I think this could be solved by disallowing targeted political ads at any micro level. Allow campaigns to target metro areas and very broad demo groups much like TV does.
Lots of potential solutions here (and potential implementation problems with enforcement), but afaict nobody is even talking about it, they are argueing over a simple black and white ban.
The fundamental problem is that one party thinks the people voting for the other party could only possibly do so if they were tricked. This attitude alone will get some people to vote against you.
The government elite, of course, see through these shenanigans and are just out to protect people from voting wrongly.
I wonder if there might be a middle path where only ads directly from the campaign are allowed. It wouldn't necessarily resolve the "is it telling the truth" issue, but it would curtail some of the more extreme black propaganda & dark money ads.
We could probably look back to when the laws were passed about identifying the source of broadcast and print ads, as well as "...and I approve this message" in broadcast ads. I'm sure there was some controversy, or at least discussion, that could be reflected upon in the current fight. Perhaps the whole history of fights in campaign finance reform applies.
I wouldn't be surprised if Facebook has already done this.
We could solve this with just a few simple requirements for online political advertising. Here's some I came up with in the past few minutes—rough ideas but let's see how they play out.
• Require all advertisements to be published N days in advance on a public noticeboard with full details of every aspect of the advertisement—audience, budget, funding entity.
• Do not allow targeting in any political advertising other than to narrow adverts to the geography of the candidate or issue—e.g. ads for a congressperson to their congressional district.
• Require the business unit handling political advertising to have strict isolation from the rest of the company. Maybe require it to be an independent entity.
I'm not a fan of facebook but lately I'm seeing a lot of attacks on fb. Some are valid and some are outrageous. The problem of misinformation has existed for ages and if fb stops then something else will replace it. I don't use fb anymore but still see fake news/ads all over the internet.
If we seriously need to fix this then it should be enforced by a law which applies to every media/news organization.
More broadly, Congress has failed to act with respect to campaign finance reform. Twitter's response gives me (some) hope that there could be a grass roots, free market reform of sorts.
Fundraising becomes slightly less important if you can't spend the money online. Not sure of the overall effect, as TV providers are unlikely to turn away the lucrative ad spend.
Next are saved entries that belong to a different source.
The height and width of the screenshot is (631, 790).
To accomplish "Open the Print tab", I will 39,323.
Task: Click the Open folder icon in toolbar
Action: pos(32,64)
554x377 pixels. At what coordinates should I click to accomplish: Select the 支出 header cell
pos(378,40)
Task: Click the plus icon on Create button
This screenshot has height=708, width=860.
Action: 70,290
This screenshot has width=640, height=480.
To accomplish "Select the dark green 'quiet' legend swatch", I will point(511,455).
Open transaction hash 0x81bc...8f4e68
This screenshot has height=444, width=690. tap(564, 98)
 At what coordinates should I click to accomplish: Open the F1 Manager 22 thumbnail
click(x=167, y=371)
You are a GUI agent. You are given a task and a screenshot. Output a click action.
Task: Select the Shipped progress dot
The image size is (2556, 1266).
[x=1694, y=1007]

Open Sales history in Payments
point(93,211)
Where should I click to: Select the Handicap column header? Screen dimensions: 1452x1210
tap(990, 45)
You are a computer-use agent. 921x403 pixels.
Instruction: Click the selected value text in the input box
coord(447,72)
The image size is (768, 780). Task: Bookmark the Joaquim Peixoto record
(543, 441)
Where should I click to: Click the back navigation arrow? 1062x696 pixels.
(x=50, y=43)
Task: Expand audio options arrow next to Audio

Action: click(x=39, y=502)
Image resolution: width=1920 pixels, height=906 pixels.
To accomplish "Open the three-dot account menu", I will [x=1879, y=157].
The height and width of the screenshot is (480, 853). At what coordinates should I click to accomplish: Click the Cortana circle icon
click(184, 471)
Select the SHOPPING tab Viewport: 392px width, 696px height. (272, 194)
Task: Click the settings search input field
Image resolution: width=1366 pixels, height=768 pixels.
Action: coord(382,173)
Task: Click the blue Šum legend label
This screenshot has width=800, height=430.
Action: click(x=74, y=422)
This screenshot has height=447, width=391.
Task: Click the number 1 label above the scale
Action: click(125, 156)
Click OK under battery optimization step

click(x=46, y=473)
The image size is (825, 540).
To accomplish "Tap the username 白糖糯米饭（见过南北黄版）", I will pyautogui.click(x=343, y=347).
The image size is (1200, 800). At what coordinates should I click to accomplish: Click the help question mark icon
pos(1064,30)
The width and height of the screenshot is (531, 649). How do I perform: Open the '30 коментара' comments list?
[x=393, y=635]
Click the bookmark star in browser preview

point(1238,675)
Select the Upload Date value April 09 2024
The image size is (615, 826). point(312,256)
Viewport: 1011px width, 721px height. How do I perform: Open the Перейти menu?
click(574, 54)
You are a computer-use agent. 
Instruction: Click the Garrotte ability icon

The humans need to come to terms with how we communicate facts and opinions. This started in the modern age with Bernays [1] in 1928.
I'd like to have an ISO9001 traceable, encrypted log of all the ads shown to me. Every pixel that was placed on a screen meant to change my mind. And it should be traceable all the way back to the mine the ore was dug from.
I actually think you're right and if any regulation is to be made, this seems the easiest and most non intrusive while still offering all candidates a level playing field.
I am starting to think that restricting the number of people you can follow/add as friends to a number that would actually be possible to follow without specialized algorithm might be a good idea.
As long as there is such informational overload, there is no escaping from having algorithms sort things for you
I once remarked to an editor (reporter) for a tech news site
(appearing occasionally on HN) that a specific channel there listed itself as specifically sponsored.
Their response: I'm glad to hear we're <doing it for money> and not <giving it away for free>.
(Using words beginning with 'W' and 'S' respectively for each concept.)
I have told several coworkers in private that if money was all they were interested in, that there are more lucrative fields.
I was referred for a CtH position at a small company years ago where they turned out to be, to quote the old CIA line, looking for a certain moral flexibility. I declined to convert, and I also don't accept referrals from that person anymore.
I was not at all surprised to see a couple of those people end up at an online gambling company in my neighborhood a few years later. And relieved they didn't seem to recognize me.
I keep hearing there are people who went into CS entirely for the money. I have deluded myself that I hadn't met many of them. But you encounter a bunch of them in one place and it's pretty hard to ignore.
As best I can tell, a lot of the arguments here are something along the lines of (trying to steel man): letting politicians pay for ads in order to increase their reach reduces the competition to a question of who has the most money and gives an outsized voice to them, leaving the politicians with less money unable to compete. So in order to ensure a vibrant and fair democratic process and political debate, we shouldn't allow politicians to buy ads on social media platforms. (If I've misrepresented the basic argument, please correct me.)
But the thing is that the whole premise of free speech is the belief that sunlight is best disinfectant for bad ideas. We have this belief (whether warranted or not, though I'd argue it is) that _utlimately_ we will arrive at the good ideas and reject the bad ideas through public discourse. In other words, we have faith, from a holistic standpoint, that the polity will decide issues based on the substance of the ideas presented to them in the political arena (I understand well that this isn't the case in specific instances nor in every period of time, but it's still the belief broadly speaking). That being the case, increased reach - where reach simply = number of eyeballs you shove your message in front of - doesn't mean anything per se. The people who participate in the democratic process and public discourse still must sift through the ideas to determine which are good and which are bad.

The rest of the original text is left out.